-------- Exercise materials --------

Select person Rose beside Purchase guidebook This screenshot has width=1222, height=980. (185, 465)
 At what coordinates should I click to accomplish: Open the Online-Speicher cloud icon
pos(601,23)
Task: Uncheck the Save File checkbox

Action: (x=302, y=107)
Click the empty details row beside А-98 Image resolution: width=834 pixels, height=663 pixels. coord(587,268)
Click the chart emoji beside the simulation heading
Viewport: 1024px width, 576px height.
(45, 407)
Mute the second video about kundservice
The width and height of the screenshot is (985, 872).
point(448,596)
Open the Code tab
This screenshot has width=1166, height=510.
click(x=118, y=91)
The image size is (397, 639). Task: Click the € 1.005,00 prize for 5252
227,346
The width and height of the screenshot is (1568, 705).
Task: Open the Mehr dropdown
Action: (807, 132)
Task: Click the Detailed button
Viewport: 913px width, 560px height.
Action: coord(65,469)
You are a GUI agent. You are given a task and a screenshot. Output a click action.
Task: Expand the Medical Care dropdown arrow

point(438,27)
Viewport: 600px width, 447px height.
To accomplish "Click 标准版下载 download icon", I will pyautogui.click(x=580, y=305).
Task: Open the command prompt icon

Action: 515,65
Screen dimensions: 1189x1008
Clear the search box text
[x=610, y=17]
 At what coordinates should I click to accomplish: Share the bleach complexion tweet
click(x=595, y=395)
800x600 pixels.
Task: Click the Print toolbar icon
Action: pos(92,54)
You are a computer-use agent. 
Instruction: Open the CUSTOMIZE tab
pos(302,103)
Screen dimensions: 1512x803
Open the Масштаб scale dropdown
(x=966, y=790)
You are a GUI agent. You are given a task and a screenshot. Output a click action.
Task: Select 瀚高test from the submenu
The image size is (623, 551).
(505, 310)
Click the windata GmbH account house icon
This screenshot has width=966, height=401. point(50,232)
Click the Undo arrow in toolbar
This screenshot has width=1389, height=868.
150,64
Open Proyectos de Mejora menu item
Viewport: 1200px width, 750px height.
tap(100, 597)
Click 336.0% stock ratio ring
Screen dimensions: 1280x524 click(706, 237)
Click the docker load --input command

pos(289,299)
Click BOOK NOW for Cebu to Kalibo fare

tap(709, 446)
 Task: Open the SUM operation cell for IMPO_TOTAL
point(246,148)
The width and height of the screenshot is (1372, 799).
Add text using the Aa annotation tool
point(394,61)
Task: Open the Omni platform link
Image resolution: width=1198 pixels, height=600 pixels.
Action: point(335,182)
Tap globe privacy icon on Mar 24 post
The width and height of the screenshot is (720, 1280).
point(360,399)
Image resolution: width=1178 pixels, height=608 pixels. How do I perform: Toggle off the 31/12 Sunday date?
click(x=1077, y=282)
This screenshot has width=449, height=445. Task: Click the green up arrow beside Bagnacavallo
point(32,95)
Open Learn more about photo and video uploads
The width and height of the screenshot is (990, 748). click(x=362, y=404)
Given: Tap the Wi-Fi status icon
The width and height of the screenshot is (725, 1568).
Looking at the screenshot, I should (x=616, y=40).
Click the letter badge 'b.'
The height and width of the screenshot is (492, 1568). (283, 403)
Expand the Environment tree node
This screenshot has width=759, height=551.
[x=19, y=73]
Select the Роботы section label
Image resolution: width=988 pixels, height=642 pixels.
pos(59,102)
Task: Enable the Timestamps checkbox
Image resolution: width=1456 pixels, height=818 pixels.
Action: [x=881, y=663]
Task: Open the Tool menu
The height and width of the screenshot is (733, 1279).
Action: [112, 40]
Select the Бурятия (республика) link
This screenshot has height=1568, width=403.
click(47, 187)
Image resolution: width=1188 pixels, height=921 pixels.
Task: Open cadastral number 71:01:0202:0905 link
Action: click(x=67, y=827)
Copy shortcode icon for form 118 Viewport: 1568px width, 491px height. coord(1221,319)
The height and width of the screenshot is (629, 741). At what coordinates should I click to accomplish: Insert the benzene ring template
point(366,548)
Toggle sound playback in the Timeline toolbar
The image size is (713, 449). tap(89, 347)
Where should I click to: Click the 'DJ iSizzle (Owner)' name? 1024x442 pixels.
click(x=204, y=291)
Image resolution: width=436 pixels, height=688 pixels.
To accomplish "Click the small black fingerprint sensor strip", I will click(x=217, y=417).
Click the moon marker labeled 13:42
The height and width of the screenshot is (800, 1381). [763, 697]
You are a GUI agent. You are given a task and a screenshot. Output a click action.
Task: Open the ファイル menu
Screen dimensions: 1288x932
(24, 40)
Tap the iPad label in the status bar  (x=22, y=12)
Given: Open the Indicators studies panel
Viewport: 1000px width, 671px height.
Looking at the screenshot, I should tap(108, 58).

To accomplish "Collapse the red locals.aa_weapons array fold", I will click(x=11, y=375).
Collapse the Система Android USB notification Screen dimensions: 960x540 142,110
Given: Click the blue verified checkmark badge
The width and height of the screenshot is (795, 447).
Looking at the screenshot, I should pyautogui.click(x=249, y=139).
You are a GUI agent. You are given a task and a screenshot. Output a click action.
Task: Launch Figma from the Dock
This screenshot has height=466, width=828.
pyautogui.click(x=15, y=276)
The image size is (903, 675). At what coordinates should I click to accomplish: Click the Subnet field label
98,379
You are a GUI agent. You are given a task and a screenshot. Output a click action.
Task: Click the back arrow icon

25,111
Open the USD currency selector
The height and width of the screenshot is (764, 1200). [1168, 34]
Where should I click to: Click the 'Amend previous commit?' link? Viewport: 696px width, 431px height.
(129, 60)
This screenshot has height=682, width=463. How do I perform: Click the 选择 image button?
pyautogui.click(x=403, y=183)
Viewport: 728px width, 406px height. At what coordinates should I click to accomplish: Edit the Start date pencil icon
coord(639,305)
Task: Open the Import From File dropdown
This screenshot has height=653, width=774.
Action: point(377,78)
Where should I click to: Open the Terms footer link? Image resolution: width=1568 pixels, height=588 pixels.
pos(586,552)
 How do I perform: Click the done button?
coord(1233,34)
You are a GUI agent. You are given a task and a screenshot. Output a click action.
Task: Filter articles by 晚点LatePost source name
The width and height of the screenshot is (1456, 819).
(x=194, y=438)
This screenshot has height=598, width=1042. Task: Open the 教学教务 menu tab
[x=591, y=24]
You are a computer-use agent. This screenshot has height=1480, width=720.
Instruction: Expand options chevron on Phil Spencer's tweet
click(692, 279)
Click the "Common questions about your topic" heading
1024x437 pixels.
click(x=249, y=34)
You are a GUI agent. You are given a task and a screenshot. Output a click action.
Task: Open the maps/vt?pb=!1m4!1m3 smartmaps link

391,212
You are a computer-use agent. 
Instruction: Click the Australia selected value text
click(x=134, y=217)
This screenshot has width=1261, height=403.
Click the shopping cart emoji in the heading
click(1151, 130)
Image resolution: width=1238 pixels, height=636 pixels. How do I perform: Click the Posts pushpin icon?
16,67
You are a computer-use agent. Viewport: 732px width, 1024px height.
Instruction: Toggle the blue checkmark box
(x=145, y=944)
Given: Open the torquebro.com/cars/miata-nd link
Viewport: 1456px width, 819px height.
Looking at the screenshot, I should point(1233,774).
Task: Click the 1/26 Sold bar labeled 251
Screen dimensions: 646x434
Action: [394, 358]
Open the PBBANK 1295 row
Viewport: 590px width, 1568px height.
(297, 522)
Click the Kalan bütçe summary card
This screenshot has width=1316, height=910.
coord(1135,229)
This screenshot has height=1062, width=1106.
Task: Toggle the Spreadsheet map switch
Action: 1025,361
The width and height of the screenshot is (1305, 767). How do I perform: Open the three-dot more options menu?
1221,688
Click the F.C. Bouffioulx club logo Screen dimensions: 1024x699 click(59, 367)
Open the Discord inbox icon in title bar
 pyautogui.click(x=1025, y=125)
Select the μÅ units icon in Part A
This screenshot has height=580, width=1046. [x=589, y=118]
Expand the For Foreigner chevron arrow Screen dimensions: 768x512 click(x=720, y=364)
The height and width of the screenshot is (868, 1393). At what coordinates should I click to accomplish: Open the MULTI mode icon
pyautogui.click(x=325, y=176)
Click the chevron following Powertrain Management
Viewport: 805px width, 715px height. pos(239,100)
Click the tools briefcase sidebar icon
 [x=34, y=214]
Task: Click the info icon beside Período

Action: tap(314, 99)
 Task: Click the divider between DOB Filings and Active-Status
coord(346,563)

--------

**Exercise**
Of the lines above, output exactly those from the line bearing "Task: Open the maps/vt?pb=!1m4!1m3" through the line bearing "Given: Open the torquebro.com/cars/miata-nd", inclusive.

**Finished exercise**
Task: Open the maps/vt?pb=!1m4!1m3 smartmaps link

391,212
You are a computer-use agent. 
Instruction: Click the Australia selected value text
click(x=134, y=217)
This screenshot has width=1261, height=403.
Click the shopping cart emoji in the heading
click(1151, 130)
Image resolution: width=1238 pixels, height=636 pixels. How do I perform: Click the Posts pushpin icon?
16,67
You are a computer-use agent. Viewport: 732px width, 1024px height.
Instruction: Toggle the blue checkmark box
(x=145, y=944)
Given: Open the torquebro.com/cars/miata-nd link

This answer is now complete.